AKKERMAN-INGEBRAND FUNERAL HOME – MORA
Lillian Johnson, of Mora, formerly of Red Lake Falls and Edina, MN; passed away on Monday, September 21, 2015 at Eastwood Senior Living in Mora. She was 98 years old.
MEMORIAL SERVICE will be held at 11:00 am on Friday, September 25, 2015 at the Akkerman Ingebrand Chapel in Mora.
MEMORIAL VISITATION will be held 1/2 hour prior to the service
INURNMENT will be at a later date in the Oak Grove Cemetery in Red Lake Falls, MN.
Lillian Lindbergh Christie Johnson, a Mora resident since 1969, died September 21 at Eastwood Senior Living. Born in 1917 to Eva Lindbergh Christie and George West Christie, Lillian grew up in Red Lake Falls, Minnesota, where she graduated from Lafayette High School. Her father owned and edited the Red Lake Falls Gazette. Lillian followed in his footsteps, studying journalism at the University of Minnesota, where she was the first woman on the copy desk of the Minnesota Daily. After taking her degree at the university, Lillian worked for three years for the National Collegiate Press Association.
In 1941, Lillian married a high school and journalism classmate, Edmund E. Johnson. When Ed was in the Army Air Corps during World War II, they spent time in Texas and California. After the war they settled in Fargo, North Dakota, where Ed was copy editor on the Fargo Forum. Lillian concentrated on raising their two older daughters, Christie and Julie. Their third daughter Leslie was born soon after they relocated to the Twin Cities. The family lived in Edina from 1955-1969, where Lillian worked for the Sun Newspaper Company as a copy editor.
In 1969, Lillian and Edmund purchased the Kanabec County Times with Lillian’s brother George Christie and his wife Peggy Schoon Christie. The two couples edited and published the newspaper for eleven years until they retired in 1980.
During the 1980’s, Ed and Lillian were able to travel in the United States, Europe, Australia and New Zealand. They also found it rewarding to act as group leaders for the St. Mary’s chemical dependency program in Minneapolis. In addition, Lillian found time to edit and write the Kanabec History Center Quarterly. Edmund and Lillian celebrated their fiftieth anniversary in June of 1991.
Following Edmund’s death later that year, Lillian remained in her own home on Riverside Street. She continued to participate in the AAUW, the Page Turners Book Club, and a weekly Scrabble group.
A life-long Minnesotan, Lillian was always proud of her family history. Interestingly, both of her parents’ childhood homes became public museums. Her maternal grandfather was Congressman Charles A. Lindbergh, father of the flyer. His home is now Charles A. Lindbergh State Park in Little Falls, Minnesota. Lillian’s paternal grandfather was George West Christie, MD, whose family home in Long Prairie is now the Christie House Museum, which showcases the practice of a country doctor.

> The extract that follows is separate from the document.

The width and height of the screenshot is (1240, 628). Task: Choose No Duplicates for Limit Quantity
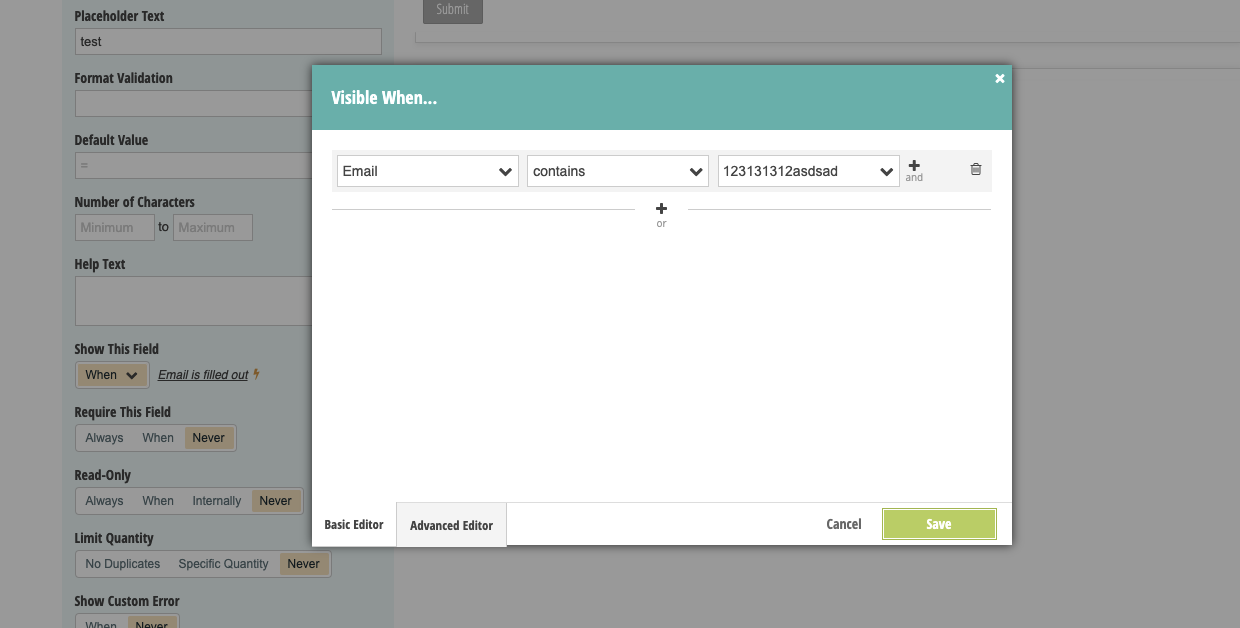point(123,564)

Lillian and Ed’s three daughters survive her. Christie Johnson Coffin (husband Stephen Coffin) is an architect in Berkeley, California. Julie West Johnson (husband Lance Rips) is an English teacher and free-lance writer in Evanston, Illinois. Leslie Lindbergh Jones (husband Gerard Jones) is a retired oncology research coordinator who lives in Stillwater, Minnesota.
Lillian also leaves behind three adored grandchildren. Christopher “Kip” Jones (wife Noelle) is a professional musician with Ethel, a contemporary string quartet. Alexandra Munson (husband Russel) is an executive assistant at RSP Architects. Eve Rips (boyfriend John Marshall) is a public interest attorney and director of the Chicago office of Young Invincibles.
Her brother, George Christie of Mora, and numerous nieces and nephews also survive Lillian.
Lillian’s family would like to thank the staff of Eastwood Senior Living for the excellent and compassionate care they gave Lillian in her final months. She made friends among the staff and fellow residents. Happily, she retained her interest in current events and in the people around her. She kept her sense of humor to the very end. She was proud of her long life and died peacefully.
Lillian asked that memorials go to the Kanabec History Center or the Mora Public Library.